I enjoy disparate interests. I teach Second Amendment law, and teach and write a treatise on advertising law. I was surprised that two of my legal interests coincided when Illinois House Bill 218 was signed into law by the Illinois Gov, J.B. Pritzker.
H.B. 218 is an omnibus gun safety law, and one of its prohibitions is the advertising of a gun in a way that may support, recommend or encourage a person under 18 to unlawfully purchase, possess or use a firearm in Illinois. In addition to the vagueness of this criminal statute, it has First Amendment problems. Maybe Second Amendment issues, too.
In 1956 Rhode Island enacted laws prohibiting the advertising of retail prices of alcoholic beverages. The asserted government interest for the ad ban was the promotion of temperance and the control of alcoholic beverages traffic. The case made it to the U.S. Supreme Court, where the plaintiff, a retailer, alleged his First Amendment rights were violated. The court agreed. The case was 44 Liquormart v. Rhode Island (1996).In this decision, the court first set the table with an observation that advertising is an important part of the American culture, reaching back to the country’s founding, and next by describing how advertising provides a substantial benefit to the consumers who rely on this “commercial speech” for vital information. 44 Liquormart was not the court’s first foray into the regulation of commercial speech.

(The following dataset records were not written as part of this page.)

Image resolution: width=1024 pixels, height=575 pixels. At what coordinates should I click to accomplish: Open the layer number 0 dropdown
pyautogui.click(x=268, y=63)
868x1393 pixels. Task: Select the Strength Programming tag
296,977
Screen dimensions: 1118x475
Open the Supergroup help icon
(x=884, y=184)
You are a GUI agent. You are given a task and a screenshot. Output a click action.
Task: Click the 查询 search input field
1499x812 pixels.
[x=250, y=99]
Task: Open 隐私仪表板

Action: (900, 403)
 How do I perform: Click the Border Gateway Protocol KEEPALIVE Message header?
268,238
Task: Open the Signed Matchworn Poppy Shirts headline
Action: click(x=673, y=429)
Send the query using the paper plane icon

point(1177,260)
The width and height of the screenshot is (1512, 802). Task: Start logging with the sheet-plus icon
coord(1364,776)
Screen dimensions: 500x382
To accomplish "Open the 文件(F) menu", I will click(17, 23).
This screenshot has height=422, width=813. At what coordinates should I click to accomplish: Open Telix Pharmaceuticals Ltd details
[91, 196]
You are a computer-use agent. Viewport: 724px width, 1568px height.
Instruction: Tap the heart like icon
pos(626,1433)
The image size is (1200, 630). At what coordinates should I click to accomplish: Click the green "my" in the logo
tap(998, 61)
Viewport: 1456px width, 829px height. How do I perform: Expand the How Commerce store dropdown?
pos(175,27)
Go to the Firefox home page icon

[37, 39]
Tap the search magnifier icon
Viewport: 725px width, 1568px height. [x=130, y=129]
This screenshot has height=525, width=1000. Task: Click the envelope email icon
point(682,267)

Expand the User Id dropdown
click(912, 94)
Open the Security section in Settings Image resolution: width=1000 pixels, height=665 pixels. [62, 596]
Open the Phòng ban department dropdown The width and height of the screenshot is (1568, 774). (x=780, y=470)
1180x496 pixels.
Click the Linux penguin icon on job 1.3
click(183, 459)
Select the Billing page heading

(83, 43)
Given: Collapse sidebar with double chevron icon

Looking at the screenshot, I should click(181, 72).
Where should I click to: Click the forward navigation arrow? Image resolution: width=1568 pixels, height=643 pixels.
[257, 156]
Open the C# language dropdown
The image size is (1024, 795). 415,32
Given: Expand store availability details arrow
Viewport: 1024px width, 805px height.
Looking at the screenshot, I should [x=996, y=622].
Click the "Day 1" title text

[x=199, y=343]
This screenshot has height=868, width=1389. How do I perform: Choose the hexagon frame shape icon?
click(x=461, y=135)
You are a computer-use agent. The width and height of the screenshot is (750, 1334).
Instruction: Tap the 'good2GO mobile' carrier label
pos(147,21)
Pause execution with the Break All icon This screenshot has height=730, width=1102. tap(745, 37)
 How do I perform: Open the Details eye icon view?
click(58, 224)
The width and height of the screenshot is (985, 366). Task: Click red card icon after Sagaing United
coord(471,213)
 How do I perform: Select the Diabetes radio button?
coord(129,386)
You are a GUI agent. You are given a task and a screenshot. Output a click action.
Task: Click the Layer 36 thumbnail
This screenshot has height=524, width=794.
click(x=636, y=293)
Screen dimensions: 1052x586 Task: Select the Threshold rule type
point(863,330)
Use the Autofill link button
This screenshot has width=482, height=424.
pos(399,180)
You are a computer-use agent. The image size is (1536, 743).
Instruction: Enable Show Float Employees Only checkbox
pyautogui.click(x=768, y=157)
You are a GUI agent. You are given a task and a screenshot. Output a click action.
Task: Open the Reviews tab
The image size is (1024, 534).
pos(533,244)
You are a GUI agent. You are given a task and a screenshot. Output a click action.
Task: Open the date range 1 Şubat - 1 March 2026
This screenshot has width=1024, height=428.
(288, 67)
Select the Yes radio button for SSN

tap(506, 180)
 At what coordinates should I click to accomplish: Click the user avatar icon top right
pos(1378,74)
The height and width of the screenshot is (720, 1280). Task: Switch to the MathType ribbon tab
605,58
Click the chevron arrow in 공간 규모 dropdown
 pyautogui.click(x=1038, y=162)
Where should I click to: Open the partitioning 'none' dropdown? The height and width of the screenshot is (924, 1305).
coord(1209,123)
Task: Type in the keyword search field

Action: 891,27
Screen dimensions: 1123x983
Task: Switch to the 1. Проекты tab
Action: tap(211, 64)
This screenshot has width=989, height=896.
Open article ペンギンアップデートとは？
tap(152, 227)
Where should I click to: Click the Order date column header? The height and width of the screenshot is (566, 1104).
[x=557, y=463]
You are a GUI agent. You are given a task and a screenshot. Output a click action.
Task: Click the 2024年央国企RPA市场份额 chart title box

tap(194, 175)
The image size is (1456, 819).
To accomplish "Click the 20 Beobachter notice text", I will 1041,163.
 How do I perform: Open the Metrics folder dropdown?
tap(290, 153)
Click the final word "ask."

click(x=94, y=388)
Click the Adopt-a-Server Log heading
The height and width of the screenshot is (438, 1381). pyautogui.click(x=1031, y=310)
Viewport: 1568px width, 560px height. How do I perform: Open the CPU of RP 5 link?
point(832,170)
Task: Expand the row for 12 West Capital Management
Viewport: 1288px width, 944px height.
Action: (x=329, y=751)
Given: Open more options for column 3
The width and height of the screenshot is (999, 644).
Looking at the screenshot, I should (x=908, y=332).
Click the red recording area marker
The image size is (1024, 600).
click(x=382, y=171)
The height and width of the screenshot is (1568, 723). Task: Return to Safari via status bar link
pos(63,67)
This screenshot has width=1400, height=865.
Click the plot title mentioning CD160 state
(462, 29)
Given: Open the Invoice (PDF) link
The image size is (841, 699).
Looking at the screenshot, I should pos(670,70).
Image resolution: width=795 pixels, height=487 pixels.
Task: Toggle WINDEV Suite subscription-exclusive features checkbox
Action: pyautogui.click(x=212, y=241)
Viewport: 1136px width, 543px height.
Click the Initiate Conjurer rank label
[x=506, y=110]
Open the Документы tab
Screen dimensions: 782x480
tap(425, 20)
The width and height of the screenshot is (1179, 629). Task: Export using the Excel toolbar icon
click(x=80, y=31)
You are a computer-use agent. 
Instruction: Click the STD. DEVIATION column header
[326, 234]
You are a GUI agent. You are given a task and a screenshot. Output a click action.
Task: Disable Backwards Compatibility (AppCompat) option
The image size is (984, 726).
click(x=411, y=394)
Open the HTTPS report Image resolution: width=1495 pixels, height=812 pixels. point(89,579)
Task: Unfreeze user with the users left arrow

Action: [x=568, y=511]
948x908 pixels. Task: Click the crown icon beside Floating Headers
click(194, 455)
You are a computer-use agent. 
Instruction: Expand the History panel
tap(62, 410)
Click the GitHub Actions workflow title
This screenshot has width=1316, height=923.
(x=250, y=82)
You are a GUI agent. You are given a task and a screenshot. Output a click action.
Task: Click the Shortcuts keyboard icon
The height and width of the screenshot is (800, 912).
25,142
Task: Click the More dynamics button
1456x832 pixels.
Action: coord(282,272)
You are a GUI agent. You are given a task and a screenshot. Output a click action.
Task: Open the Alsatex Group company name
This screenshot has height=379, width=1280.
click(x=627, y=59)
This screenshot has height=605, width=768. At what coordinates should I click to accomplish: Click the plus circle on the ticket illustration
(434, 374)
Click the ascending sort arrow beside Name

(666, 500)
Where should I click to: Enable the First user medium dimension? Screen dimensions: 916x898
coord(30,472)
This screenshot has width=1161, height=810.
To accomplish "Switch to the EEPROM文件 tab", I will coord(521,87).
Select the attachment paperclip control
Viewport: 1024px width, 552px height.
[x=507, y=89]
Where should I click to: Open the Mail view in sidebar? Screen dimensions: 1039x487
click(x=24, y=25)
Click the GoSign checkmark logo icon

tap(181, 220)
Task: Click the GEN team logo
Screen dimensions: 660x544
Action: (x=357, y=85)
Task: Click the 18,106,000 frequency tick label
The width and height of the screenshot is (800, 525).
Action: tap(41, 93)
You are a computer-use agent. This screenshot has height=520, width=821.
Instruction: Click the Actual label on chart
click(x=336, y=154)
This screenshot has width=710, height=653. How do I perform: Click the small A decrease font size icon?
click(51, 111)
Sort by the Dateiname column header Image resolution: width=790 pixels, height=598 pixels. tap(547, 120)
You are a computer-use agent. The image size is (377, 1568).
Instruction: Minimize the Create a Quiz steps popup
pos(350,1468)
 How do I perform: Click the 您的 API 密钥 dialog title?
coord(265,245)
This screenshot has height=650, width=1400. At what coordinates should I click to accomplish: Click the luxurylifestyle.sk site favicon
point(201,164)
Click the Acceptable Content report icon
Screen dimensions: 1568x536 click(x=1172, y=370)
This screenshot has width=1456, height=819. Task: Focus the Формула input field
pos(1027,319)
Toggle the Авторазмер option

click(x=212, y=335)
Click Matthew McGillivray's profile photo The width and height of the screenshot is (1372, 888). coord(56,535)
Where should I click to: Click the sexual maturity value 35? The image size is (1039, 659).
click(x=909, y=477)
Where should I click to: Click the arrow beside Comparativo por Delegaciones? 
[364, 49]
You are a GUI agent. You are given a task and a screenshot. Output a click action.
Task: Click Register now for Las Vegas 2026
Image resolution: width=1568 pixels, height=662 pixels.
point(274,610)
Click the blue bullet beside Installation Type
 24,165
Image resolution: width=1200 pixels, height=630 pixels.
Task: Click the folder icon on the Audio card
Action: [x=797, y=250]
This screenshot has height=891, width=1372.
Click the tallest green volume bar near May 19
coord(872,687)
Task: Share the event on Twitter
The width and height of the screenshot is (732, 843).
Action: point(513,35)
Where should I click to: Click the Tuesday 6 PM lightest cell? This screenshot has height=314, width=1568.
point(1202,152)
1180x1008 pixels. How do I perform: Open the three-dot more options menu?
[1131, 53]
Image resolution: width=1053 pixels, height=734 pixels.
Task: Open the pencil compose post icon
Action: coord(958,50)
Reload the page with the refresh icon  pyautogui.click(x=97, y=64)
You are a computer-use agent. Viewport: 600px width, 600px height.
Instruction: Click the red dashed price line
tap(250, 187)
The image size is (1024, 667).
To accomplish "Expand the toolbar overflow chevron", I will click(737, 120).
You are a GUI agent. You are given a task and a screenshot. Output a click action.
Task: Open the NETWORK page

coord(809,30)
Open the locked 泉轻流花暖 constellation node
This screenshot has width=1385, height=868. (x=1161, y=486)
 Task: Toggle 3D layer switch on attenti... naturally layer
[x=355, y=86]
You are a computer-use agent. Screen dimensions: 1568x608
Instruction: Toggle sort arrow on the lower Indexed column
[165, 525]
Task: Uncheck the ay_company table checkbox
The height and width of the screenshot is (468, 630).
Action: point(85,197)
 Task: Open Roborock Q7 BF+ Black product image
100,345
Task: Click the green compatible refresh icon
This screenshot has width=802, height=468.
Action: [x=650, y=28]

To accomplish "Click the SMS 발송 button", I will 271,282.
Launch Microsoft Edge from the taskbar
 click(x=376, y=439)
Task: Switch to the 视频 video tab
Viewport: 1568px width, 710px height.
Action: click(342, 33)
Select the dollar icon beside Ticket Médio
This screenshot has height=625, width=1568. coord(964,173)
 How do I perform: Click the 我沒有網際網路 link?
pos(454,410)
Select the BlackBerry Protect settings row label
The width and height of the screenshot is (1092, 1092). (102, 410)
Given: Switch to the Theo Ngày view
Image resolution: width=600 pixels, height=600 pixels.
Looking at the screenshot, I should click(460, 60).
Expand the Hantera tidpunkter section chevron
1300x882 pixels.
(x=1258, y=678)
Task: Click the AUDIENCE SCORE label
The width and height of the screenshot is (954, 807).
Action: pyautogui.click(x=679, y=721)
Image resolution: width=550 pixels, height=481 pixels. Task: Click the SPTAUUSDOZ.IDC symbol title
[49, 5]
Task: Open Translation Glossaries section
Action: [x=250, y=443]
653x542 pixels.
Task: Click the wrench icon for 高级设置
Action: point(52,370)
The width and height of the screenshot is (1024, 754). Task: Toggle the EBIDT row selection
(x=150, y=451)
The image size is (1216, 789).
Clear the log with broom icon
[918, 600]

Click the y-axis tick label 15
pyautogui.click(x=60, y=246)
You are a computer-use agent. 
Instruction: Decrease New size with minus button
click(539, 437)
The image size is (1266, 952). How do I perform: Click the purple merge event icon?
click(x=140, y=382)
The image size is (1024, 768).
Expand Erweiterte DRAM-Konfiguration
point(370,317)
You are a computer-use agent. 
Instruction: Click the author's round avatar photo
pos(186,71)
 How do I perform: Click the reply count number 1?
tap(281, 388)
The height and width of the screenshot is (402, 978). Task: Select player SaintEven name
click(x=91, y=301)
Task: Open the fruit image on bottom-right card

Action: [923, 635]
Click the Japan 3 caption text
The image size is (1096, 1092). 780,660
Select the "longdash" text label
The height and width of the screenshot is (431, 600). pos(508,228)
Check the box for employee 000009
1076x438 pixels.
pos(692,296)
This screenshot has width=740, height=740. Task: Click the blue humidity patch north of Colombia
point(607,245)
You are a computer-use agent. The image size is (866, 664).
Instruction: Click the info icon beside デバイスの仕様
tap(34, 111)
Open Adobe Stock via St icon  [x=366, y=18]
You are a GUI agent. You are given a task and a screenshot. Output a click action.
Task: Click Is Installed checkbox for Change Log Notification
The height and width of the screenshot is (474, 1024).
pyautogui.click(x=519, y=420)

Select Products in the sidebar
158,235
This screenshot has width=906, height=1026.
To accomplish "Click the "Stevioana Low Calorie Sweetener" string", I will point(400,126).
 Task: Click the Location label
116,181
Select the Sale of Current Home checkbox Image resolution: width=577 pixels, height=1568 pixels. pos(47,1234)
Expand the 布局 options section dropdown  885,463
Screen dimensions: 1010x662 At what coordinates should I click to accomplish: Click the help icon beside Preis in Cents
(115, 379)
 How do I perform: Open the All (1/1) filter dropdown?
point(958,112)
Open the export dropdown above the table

In Bigelow v. Virginia (1975) the editor of the Virginia Weekly was criminally charged for running an ad for an organization that referred women to clinics and hospitals for abortion; the ad violated Virginia law. The Supreme Court held it was error to assume commercial speech is without First Amendment protection. That holding was expanded the next year in Va. Pharmacy Bd. v. Va. Consumer Council, where the court observed, “Advertising, however tasteless and excessive it sometimes may seem is nonetheless dissemination of information as to who is producing and selling what product, for what reason and at what price.’’
The court’s seminal 1980 Central Hudson Gas & Electric Corp. v. Public Services Comm’n of N.Y. ruling held that while there might be a palpable correlation between advertising of appliances and consumption of electricity, and the “state interest in conservation of electricity [during the energy shortage of 1974] was substantial,” the prohibition on advertising appliances was invalid because the state did not establish that a more limited regulation of speech would have not met the state’s interest. A prohibition on commercial speech must be narrowly drawn.
Although proponents will argue the law’s intent is to curb unlawful activities, the Illinois effort is beset with all these historic problems, and one more. The additional challenge may come from Bruen, a sea-change Second Amendment case from 2022 that tossed out the balancing, state interest test, whether it be strict or intermediate scrutiny, in favor of a test called the “nation’s historic tradition,” which requires, in a Second Amendment case, the regulator show a similar or analogous regulation was in existence at or about 1791. The court may apply this test on top of its earlier holdings to test the law because the law restricts lawful information about guns by restricting speech.
When challenged, the citizens’ safety needs versus the rights of advertisers and the rights of the legal intended audience of the ads will be at odds. Illinois sees a real need to protect its citizens against a plague of gun violence but to prevail, Illinois under pre-Bruen principles will need to show the restricted speech was deceptive or related to unlawful activity, and that it is effective to achieve the government’s interest while being no more extensive than necessary.
And then there is the vagueness of the law. Bruen may complicate this further. Gun possession by underaged people may be illegal, but the ads will reach a broad audience, especially those 18 and over. Other states are watching.